La porte s'est refermée, et je me suis avancée, intriguée. Je n'avais encore jamais vu ce bureau, et j'ai trouvé qu'il y régnait une atmosphère étrange, avec ces tableaux endormis et tous ces appareils inconnus sur des étagères. J'ignorais totalement ce que Dumbledore pouvait bien me vouloir: avait-ce un rapport avec mon statut de dernière des Serpentards? Oui, car depuis trois ans que j'étais à Poudlard, le Choixpeau n'avait plus réparti personne dans ma maison. Les premières et les deuxièmes années n'existaient pas à Serpentard. Les sixième et les septième de l'époque où j'étais arrivée étaient partis, et notre nombre se réduisait d'année en année.
Et c'est alors que je l'ai vu, endormi sur son étagère. Lui. Mon principal ennemi, qui dormait tranquillement en attendant la prochaine Répartition. Le Choixpeau Magique.
Et je l'ai enfilé. Ça n'a pas été plus compliqué que ça. J'ai marché jusqu'à lui, je l'ai attrapé en me hissant sur la pointe des pieds et je l'ai posé sur ma tête.
Bonjour'
- Pourquoi tu fais ça? j'ai demandé, bouillante d'une rage inextinctible.
Ça?'
- Ne te fous pas de moi, j'ai menacé en l'attrapant par la pointe et en serrant. Tu sais très bien de quoi je parle.
Oh! Tu es la petite Ambriastelle, hmm? Ambriastelle Black! Oui oui oui'
- Alors?
Tu te pose des questions sur ta maison? N'ai-je pas été assez clair? Tu es magouilleuse et supérieure. Ta place est là où je t'ai mise.'
- Je m'en fous! j'ai crié. C'est pas ça ma question, ok?

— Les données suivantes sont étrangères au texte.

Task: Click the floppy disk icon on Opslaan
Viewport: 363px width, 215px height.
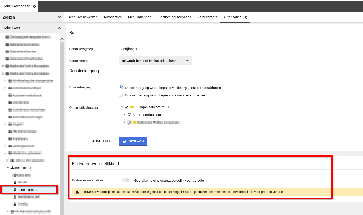Action: [x=124, y=141]
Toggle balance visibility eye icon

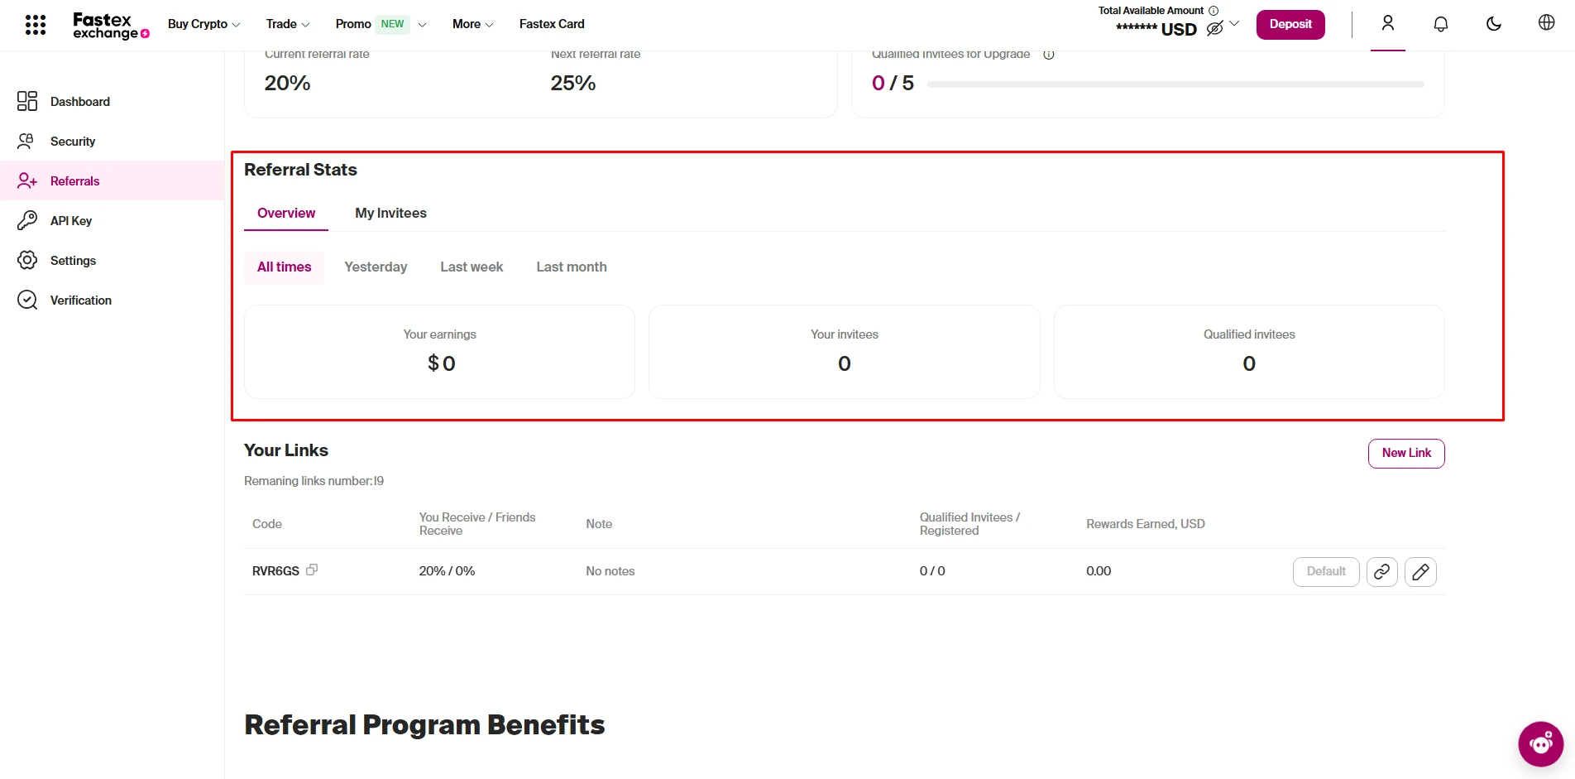[x=1214, y=29]
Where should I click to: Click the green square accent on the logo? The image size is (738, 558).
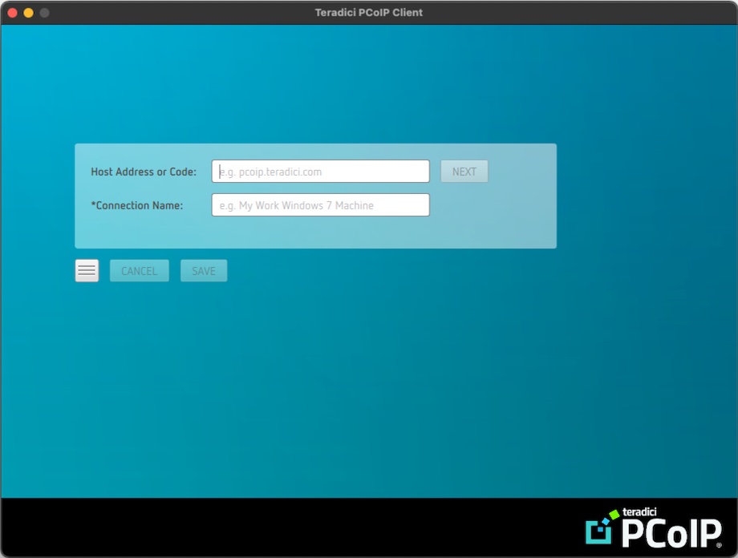(x=614, y=514)
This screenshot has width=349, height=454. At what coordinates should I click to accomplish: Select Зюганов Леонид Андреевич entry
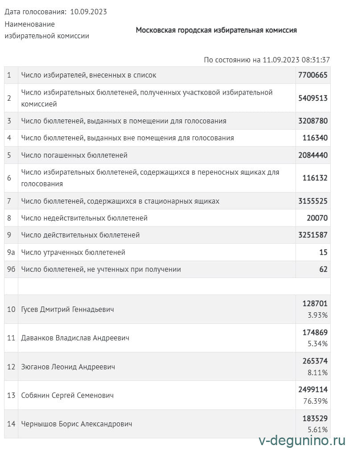tap(68, 367)
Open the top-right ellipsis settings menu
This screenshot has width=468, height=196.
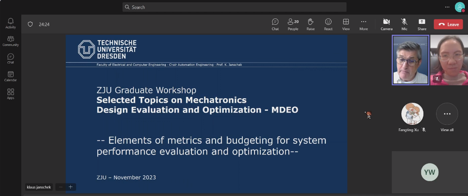(x=447, y=7)
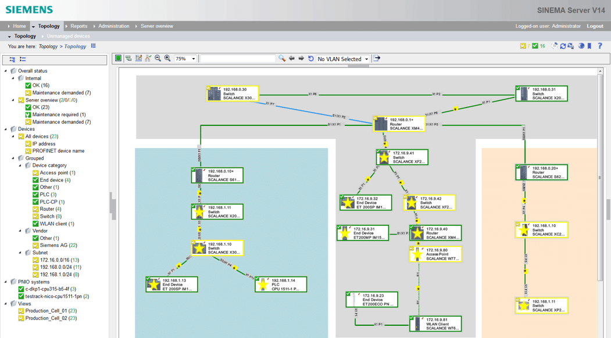This screenshot has height=338, width=611.
Task: Open the Administration menu
Action: pyautogui.click(x=113, y=26)
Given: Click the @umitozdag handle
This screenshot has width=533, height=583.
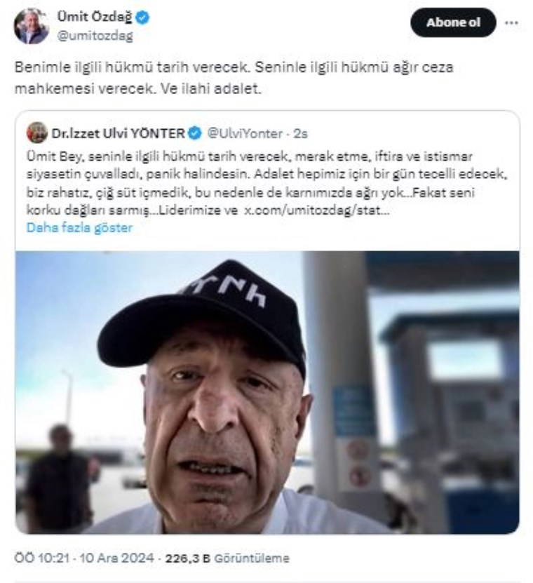Looking at the screenshot, I should (x=95, y=36).
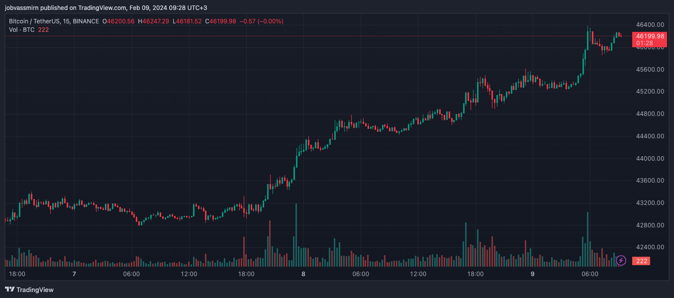Select date marker 8 on time axis
The image size is (674, 298).
click(303, 274)
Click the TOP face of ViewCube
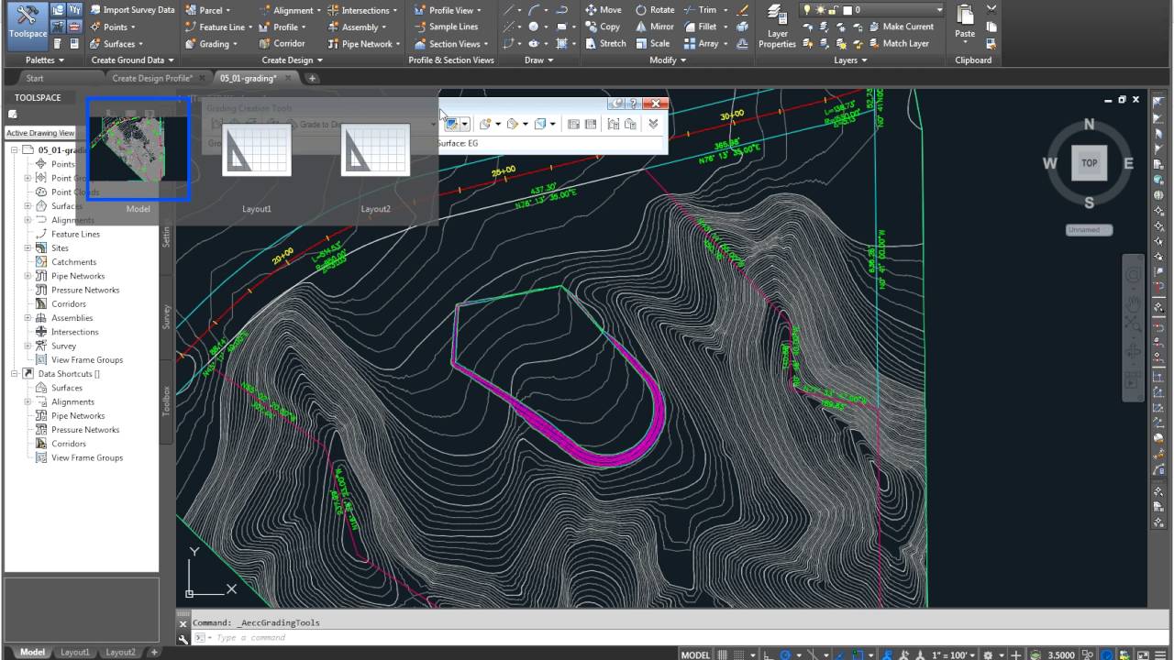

Quand j'y repense, je me demande toujours ce qui m'a mis dans cet état. C'est comme si le jugement froid et sans pitié du Choixpeau me dérangeait. Comme si, déjà, je doutais de ma place à Serpentard.
Quelle est ta question?'
- Tu le sais! Tu le sais!
Évidemment. Je voulais l'entendre de ta bouche. Et pas la peine de crier, j'entends très bien ce qu'il y a dans ta tête.'
- Alors réponds-moi.
J'avais pris mon ton le plus menaçant. Ça ne l'a pas effrayé d'un poil.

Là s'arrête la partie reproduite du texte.